(Stored data entries)
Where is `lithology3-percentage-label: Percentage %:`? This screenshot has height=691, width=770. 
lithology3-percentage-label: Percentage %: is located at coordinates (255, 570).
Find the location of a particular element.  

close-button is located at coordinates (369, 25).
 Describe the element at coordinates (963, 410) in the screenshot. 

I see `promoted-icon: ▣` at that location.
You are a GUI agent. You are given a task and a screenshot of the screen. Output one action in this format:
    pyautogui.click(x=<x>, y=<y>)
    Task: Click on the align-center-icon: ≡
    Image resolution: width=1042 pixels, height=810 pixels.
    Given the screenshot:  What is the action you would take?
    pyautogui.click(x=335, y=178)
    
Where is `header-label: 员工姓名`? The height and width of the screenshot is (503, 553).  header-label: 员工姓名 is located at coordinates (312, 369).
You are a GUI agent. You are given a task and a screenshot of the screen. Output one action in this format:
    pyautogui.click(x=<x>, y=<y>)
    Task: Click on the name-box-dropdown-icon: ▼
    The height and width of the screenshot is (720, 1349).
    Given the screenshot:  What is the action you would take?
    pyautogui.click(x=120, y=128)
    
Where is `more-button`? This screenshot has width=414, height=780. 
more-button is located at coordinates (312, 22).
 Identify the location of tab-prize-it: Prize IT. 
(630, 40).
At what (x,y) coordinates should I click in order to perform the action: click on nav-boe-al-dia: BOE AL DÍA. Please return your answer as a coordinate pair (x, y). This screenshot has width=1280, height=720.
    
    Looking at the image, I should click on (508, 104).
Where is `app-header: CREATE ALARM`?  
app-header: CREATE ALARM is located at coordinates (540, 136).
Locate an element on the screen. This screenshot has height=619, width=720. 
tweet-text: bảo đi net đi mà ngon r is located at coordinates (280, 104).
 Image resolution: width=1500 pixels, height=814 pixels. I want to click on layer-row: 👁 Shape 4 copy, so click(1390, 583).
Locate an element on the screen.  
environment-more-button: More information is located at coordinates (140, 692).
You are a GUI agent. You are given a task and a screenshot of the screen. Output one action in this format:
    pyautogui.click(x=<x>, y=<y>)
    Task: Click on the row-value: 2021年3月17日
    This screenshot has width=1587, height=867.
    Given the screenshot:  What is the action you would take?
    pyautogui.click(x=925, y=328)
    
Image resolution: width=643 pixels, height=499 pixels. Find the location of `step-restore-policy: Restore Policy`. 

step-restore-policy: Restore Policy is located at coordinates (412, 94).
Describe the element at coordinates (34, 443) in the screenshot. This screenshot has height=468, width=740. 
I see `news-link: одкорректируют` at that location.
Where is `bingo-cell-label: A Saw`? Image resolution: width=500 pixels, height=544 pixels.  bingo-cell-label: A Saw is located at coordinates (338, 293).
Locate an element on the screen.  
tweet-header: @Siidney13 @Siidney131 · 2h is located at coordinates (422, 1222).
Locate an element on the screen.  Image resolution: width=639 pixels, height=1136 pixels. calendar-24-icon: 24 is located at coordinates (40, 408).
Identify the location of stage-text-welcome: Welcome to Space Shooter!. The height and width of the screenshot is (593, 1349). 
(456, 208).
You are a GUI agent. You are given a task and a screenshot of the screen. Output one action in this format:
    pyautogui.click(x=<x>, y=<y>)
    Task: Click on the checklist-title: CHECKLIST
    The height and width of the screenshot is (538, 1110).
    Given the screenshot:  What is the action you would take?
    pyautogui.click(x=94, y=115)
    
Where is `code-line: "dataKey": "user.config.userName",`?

**WHAT IS REQUIRED**
Pull out and copy every line of the items above that contains the word "element", treating uppercase and lowercase as different.

**RESULT FOR THIS EXERCISE**
Find the location of a particular element.  
 Describe the element at coordinates (963, 410) in the screenshot. 
Locate an element on the screen. This screenshot has height=619, width=720. 
Locate an element on the screen.  
Describe the element at coordinates (34, 443) in the screenshot. This screenshot has height=468, width=740. 
Locate an element on the screen.  
Locate an element on the screen.  Image resolution: width=639 pixels, height=1136 pixels. calendar-24-icon: 24 is located at coordinates (40, 408).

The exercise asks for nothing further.